Of course, I have to ask: Are there any caveats or potential compatibility problems you can think of with this approach? Will other calls to this library still work in all cases? I know you cannot give me a definitive answer, but…what is your best guess?
All this is doing is trying to parse the “start” into “seconds since the epoch” to hand to the API. time.mktime is simpler, but datetime can manage just fine. The only problem I forsee is that there might be some differences in a timezone-naive datetime object and the time.mktime result. The start might be off by the timezone offset (or not, I haven’t really checked). For the case where this just maps to a date, it probably won’t matter much.
But other than that, it shouldn’t be an issue. Not sure if the maintainers are interested in looking into this bug since most lookups probably don’t go back to 1970.

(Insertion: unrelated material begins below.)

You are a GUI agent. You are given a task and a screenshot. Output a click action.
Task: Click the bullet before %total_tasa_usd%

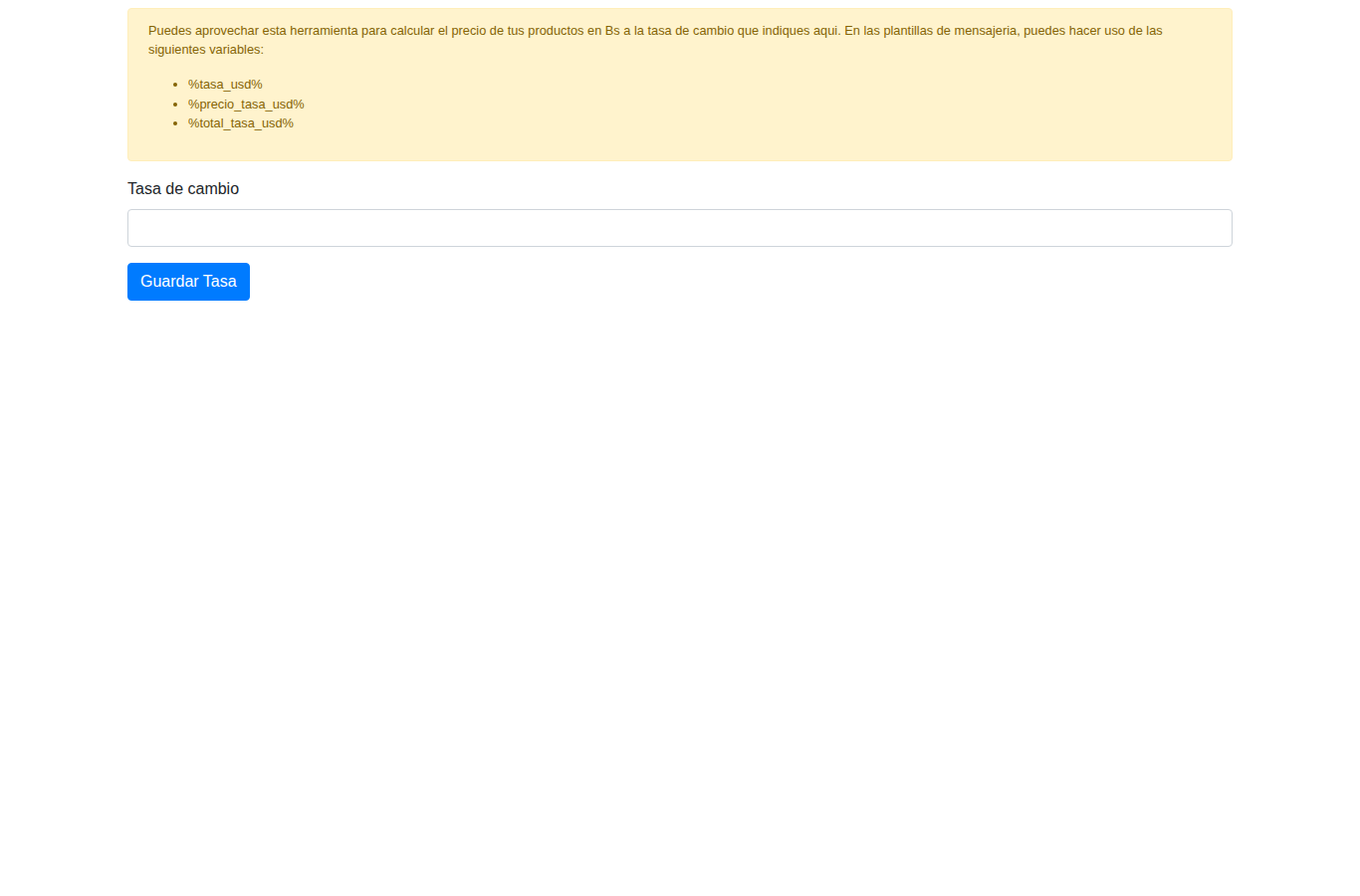click(x=175, y=123)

Also, there are other calls to mktime in the code. They might be triggered by different format inputs. I only patched the one call that was affected by your example. So it might fail if you use an old time in some other way.
Thanks very much, BowlOfRed. Really appreciate it. I’ve actually annotated the code, and I’ve included a link to this thread…in the event I hit any issues in the future.